Seorang perempuan yang tak asing baginya datang memberikan sebotol air mineral. Ia pun menerima air itu dan meminumnya.

“Kok lu udah rapi aja, Win?”

Perempuan itu memperhatikan pakaiannya. Ia bingung, sejak kapan ia sekolah tidak berpakaian rapi?

“Anjas sama Rizal mana?” pertanyaan Valen makin membuatnya bingung.

“Ga jelas lu, kita udahan aja ya.” ucapnya lalu melenggang pergi meninggalkan Valen.

“Siapa yang ga jelas?”

Sekarang Matanya beralih pada sekumpulan pria berseragam hitam yang sepertinya ingin menangkapnya. Ia pun langsung lari ke luar dari area sekolah.

“Itu dia!”

Mereka langsung mengejar Valen membuat semua pasang mata melihat kejadian itu dan bertanya-tanya.

Winnie sudah berada di depan rumah Tian, ia memencet bel rumah Tian dan menunggu respon dari dalam.

Ceklek!

Pintu luar terbuka nampak pria sepantarannya yang sangat ia kenal. Pria itu membuka pintu pagar dan mereka berdua saling  terkejut saat melihat satu sama lain.

“Win?!”

“Lu kenapa bisa gini?” paniknya melihat bekas luka dan darah kering yang masih menempel di wajah dan tangan Winnie.

“Lu?” Winnie memegang pelan pipi merah Tian yang sepertinya habis di tampar.

“Ah ini?” Tian memegang tangan Winnie dan menurunkannya dari pipinya.

“Kejedot.” jawab Tian.

“Boong amat! Ke jedot mana ada kayak gini.”

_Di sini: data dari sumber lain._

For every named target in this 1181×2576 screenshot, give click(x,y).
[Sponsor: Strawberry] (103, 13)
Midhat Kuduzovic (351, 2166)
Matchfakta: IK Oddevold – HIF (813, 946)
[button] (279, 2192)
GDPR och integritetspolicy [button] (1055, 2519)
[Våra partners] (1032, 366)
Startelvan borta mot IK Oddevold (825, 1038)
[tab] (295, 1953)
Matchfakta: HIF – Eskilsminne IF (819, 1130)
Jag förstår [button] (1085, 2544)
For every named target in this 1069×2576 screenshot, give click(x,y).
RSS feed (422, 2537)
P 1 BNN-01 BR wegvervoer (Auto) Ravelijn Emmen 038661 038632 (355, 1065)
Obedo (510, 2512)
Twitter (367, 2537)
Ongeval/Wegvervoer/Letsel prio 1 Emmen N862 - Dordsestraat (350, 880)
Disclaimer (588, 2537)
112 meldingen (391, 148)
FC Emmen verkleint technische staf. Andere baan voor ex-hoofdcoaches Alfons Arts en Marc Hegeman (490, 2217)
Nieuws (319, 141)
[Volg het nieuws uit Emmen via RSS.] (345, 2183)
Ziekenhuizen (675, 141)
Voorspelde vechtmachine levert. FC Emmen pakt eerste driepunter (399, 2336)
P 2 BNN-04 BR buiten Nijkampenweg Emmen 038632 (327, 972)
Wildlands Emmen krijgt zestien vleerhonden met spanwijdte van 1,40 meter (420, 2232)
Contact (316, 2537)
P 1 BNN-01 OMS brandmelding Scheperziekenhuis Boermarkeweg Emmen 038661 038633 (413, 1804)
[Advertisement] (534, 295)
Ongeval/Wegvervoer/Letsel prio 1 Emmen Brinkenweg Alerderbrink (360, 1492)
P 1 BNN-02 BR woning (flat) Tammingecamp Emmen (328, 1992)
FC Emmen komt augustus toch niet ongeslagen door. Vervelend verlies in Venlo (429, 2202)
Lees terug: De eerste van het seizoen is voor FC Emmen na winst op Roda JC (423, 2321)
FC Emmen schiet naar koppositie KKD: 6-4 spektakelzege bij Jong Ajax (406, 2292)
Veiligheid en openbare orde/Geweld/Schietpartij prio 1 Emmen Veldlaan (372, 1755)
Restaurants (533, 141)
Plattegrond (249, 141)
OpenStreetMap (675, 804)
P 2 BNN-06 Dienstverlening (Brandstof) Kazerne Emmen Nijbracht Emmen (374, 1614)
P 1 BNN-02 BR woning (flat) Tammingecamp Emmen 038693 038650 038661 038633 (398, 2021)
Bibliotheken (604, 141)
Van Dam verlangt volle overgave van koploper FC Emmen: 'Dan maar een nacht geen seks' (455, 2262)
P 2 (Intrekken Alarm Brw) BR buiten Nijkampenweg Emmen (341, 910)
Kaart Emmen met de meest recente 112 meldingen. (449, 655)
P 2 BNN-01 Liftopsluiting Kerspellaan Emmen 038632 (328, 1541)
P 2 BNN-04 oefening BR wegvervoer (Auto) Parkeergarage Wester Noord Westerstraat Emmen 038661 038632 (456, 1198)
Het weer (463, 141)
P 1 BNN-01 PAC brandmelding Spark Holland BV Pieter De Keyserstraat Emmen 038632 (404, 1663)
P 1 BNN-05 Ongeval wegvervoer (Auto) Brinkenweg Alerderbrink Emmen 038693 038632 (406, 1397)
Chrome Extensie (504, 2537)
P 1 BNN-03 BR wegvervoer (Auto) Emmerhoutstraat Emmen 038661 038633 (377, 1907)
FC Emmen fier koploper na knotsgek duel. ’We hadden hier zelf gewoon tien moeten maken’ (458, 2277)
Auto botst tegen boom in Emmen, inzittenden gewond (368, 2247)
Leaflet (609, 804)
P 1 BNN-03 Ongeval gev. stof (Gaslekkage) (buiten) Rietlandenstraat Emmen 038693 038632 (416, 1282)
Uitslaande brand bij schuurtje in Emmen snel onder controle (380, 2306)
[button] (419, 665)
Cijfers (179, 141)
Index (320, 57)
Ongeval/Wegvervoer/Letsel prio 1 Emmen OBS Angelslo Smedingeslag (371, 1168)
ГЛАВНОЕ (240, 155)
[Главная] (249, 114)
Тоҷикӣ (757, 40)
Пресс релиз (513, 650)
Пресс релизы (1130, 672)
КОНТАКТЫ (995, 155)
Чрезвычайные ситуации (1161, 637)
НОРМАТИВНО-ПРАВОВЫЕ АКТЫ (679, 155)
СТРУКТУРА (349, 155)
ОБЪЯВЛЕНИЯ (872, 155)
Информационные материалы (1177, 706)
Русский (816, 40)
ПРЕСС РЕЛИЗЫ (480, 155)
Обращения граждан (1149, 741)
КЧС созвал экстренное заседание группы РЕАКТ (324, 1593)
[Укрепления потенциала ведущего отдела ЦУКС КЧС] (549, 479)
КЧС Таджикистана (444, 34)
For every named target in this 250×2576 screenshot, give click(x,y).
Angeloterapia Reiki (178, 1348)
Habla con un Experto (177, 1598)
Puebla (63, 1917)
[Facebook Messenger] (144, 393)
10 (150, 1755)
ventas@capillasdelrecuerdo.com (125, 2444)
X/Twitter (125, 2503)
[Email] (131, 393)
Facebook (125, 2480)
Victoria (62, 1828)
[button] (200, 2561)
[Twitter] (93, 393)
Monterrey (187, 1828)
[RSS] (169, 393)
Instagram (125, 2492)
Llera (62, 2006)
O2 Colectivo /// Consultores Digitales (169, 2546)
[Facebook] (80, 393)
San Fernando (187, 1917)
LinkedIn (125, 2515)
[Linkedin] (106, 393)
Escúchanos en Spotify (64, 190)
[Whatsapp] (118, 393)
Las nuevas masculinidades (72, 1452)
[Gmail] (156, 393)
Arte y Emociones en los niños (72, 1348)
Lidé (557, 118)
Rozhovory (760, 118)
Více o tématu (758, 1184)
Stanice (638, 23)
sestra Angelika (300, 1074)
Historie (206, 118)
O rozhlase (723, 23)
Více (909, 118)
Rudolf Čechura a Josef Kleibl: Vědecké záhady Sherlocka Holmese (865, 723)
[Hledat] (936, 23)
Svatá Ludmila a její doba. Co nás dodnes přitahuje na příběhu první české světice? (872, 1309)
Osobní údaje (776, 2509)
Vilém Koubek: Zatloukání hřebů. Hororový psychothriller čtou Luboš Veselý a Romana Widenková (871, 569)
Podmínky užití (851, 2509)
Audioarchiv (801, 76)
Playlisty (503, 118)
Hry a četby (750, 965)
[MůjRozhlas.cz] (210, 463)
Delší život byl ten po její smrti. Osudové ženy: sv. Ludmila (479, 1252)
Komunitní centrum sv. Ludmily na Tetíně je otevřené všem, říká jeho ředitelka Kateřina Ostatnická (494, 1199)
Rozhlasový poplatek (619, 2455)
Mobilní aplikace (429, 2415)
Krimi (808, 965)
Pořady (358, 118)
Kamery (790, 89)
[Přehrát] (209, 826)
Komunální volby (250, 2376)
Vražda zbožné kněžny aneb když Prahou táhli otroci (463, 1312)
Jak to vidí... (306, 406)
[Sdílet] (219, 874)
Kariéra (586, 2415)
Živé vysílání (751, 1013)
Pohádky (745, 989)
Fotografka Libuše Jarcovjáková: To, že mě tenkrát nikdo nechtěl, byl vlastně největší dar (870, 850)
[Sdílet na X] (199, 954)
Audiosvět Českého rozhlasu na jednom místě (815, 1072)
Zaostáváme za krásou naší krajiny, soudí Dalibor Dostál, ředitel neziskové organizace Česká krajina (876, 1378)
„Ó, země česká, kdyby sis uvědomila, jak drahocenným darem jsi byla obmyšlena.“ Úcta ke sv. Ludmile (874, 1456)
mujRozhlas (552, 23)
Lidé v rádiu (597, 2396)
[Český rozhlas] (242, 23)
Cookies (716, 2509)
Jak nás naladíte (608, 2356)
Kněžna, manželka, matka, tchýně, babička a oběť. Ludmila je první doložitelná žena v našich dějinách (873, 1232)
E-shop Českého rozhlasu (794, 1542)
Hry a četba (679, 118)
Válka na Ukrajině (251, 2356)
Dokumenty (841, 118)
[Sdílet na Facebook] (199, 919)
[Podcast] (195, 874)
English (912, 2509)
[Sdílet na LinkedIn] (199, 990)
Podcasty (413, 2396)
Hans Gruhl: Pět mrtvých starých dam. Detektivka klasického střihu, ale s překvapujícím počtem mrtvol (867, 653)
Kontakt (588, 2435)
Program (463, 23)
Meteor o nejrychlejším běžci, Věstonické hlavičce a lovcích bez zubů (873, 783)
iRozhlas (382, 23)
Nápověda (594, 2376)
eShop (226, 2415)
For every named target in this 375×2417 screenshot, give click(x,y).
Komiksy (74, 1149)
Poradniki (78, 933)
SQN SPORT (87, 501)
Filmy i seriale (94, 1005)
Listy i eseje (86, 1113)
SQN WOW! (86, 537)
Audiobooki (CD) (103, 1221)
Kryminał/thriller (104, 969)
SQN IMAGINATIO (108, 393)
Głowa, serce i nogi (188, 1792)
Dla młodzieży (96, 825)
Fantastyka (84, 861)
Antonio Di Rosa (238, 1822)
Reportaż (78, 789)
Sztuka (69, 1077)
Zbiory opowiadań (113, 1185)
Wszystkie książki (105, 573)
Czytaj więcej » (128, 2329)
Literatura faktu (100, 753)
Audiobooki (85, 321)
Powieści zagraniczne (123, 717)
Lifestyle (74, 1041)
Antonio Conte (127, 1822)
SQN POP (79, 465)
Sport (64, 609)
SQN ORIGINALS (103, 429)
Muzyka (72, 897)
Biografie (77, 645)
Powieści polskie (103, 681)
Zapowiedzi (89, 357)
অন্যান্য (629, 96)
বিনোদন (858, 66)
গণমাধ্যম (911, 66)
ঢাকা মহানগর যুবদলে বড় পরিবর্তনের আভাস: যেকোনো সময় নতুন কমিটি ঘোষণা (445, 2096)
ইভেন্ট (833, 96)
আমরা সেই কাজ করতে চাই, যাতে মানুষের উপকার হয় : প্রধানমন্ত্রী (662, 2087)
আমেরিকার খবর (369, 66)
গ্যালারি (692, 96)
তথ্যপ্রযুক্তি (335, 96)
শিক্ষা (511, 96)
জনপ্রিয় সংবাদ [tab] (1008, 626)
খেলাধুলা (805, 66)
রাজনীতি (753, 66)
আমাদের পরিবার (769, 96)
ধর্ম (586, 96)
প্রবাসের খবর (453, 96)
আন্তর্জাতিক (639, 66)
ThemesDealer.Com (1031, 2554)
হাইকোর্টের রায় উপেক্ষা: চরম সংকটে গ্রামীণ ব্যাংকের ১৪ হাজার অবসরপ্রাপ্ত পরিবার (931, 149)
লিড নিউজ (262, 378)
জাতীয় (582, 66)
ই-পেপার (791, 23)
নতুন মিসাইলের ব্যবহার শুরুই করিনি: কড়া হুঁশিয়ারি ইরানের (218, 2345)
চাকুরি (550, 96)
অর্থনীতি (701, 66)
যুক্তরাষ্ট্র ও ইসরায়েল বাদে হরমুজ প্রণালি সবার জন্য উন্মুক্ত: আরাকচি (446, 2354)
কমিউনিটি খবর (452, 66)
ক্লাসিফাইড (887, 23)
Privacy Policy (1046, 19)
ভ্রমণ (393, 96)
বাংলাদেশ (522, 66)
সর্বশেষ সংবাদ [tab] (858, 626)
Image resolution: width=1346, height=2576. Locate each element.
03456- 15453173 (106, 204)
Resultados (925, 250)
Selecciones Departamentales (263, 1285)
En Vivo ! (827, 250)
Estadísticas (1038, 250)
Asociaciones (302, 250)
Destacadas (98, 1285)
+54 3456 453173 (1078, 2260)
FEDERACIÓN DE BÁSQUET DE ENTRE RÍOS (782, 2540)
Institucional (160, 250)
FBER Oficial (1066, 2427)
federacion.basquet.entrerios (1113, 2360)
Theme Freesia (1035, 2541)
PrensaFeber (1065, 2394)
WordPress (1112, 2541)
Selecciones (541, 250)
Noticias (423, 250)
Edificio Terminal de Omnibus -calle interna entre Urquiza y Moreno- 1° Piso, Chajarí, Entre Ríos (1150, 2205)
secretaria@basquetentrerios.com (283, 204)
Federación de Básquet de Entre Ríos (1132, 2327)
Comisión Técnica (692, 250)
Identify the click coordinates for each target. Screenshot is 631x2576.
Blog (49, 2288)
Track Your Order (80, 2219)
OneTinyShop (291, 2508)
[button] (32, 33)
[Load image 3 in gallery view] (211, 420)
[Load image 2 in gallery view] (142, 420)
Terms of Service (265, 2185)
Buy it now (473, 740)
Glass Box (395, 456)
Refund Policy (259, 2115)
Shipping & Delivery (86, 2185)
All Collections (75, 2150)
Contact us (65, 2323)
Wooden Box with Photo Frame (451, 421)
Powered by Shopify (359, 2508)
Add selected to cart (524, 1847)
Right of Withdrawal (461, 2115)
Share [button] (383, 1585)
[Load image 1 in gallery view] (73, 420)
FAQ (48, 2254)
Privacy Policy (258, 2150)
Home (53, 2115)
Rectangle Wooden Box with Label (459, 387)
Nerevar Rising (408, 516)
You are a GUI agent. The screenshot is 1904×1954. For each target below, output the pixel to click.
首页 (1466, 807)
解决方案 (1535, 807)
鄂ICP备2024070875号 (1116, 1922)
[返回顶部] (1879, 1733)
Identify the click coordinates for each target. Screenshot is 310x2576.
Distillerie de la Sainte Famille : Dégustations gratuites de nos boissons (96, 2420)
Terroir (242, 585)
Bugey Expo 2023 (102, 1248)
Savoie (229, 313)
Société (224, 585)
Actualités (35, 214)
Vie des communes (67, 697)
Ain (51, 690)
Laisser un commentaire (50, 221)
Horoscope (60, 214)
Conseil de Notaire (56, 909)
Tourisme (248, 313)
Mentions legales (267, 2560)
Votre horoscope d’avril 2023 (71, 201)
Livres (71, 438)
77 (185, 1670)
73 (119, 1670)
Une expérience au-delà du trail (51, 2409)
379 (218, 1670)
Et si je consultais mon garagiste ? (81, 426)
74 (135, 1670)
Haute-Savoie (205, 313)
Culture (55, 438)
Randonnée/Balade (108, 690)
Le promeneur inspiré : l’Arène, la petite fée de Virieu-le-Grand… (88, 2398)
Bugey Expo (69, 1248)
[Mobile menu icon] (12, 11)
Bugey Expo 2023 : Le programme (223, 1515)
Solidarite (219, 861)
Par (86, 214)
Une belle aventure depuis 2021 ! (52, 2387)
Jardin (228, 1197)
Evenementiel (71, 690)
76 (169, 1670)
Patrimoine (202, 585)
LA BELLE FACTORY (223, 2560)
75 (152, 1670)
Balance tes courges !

“Hm, iya. Ini buktinya.” Tian menunjuk pipinya sambil terkekeh.

“Lu belum jawab pertanyaan gue, lu ke—”

“Bapak lu mana?”

“Ken—”

“Gue ada urusan sama bapak lu.” potong Winnie.

Tian menghela napas. “Panggil aja lah sendiri.”

“Astaga, gue udah jauh-jauh kesini buat ketemu sama bapak lu. Tolong waktu gue ga banyak.”

“Kenapa lu mau ketemu sama Bapak gue?”